What needs to be done → Extend the passage about serving the poor and showing kindness to others, picking up right after its last line.

Passage provided →
=====

Service to the friends is service to the Kingdom of God, and consideration shown to the poor is one of the greatest teachings of God.Ibid.

Be generous in prosperity, and thankful in adversity. Be worthy of the trust of thy neighbor, and look upon him with a bright and friendly face. Be a treasure to the poor, an admonisher to the rich, an answerer to the cry of the needy, a preserver of the sanctity of thy pledge. Be fair in thy judgment, and guarded in thy speech. Be unjust to no man, and show all meekness to all men. Be as a lamp unto them that walk in darkness, a joy to the sorrowful, a sea for the thirsty, a haven for the distressed, an upholder and defender of the victim of oppression. Let integrity and uprightness distinguish all thine acts. Be a home for the stranger, a balm to the suffering, a tower of strength for the fugitive. Be eyes to the blind, and a guiding light unto the feet of the erring. – Baha’u’llah, Epistle to the Son of the Wolf, p. 93.

=====

Given material →
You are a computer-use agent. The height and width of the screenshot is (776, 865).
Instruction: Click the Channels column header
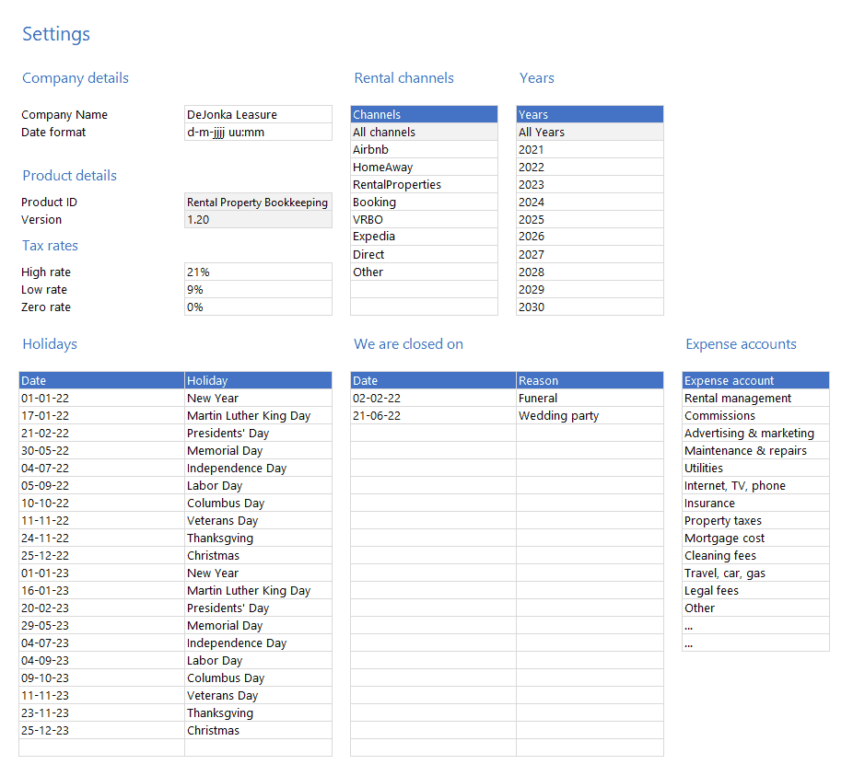click(424, 115)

=====

Reply to the exercise →
Actions

It is incumbent upon every man of insight and understanding to strive to translate that which hath been written into reality and action.Baha’u’llah, Tablets of Baha’u’llah, p. 165.

Let your actions cry aloud to the world that you are indeed Baha’is, for it is actions that speak to the world and are the cause of the progress of humanity. – Abdu’l-Baha, Paris Talks, p. 81.

Now it’s up to me to put these beautiful teachings into practice.